The Fed shocked financial markets Wednesday afternoon with a decision to hold off on tapering its $85 billion per month in asset purchases intended to stimulate the economy.
The S&P 500 has surged to a new all-time high, gold rallied sharply, the U.S. dollar sold off, long bonds rallied, while interest rates fell --all expected market reactions in the wake of the news.
Federal Reserve officials have repeatedly stated that the start of tapering was data-dependent, and recent economic figures have shown signs of economic slowing into the third quarter. Many economists have been warning that a taper in September was not a done deal and the Fed proved them right. A key concern has been that the drop in the overall unemployment rate is not a reflection of a stronger job market, but instead the result of long-term job seekers dropping out of the labor market.

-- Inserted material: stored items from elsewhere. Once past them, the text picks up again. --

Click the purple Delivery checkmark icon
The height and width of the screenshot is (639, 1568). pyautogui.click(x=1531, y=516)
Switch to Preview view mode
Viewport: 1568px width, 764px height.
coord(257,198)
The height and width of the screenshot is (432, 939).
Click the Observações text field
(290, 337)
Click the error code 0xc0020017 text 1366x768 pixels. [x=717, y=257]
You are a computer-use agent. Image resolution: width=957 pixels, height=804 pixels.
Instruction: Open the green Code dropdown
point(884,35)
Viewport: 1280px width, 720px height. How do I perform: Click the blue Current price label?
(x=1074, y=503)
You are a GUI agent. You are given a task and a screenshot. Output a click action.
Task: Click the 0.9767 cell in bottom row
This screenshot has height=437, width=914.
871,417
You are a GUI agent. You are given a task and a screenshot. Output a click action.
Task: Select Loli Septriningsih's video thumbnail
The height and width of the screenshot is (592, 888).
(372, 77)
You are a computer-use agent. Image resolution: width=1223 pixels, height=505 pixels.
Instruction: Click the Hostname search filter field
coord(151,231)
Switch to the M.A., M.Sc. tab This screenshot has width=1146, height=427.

In its policy statement, the Fed also mentioned that recent tightening in financial markets conditions could weigh on the overall economy and even reverse some of the recent job market improvement. Long term interest rates have been rising since the Fed has hinted that tapering would begin this year. Now, t he Fed may be attempting to "talk down" long term interest rates in the hopes of keeping the lending conditions easy.
Looking ahead, there are a bevy of economic challenges ahead, including the looming battle over the debt ceiling and the continuing resolution to keep the government running. The gridlock on Capitol Hill has proven unsettling to markets and worrisome to businesses and consumers. It impacts business investment, job creation and consumer confidence.
While the Syrian situation has calmed for now, it remains in the background and geopolitical uncertainty, with the threat of a spike in oil prices remains another economic black cloud.
The Federal Reserve registered a vote of economic concern with Wednesday's announcement. At some point monetary policy normalization will occur. But, the Fed is saying they don't think the economy is ready just quite yet.
Timing for Tapering?
For now risk assets will continue to rally. Liquidity fueled trends will continue. The next target for tapering is December 17-18. Why then? That's the only FOMC meeting this year accompanied by a press conference. The Fed will want to offer up additional details when it does begin to pull in the reins on its monthly bond purchases. The October 29-30 FOMC confab does not have a scheduled press conference in place.
Also, with Janet Yellen as the front runner to replace Ben Bernanke, she is widely expected to keep the liquidity spigot open as long as it takes.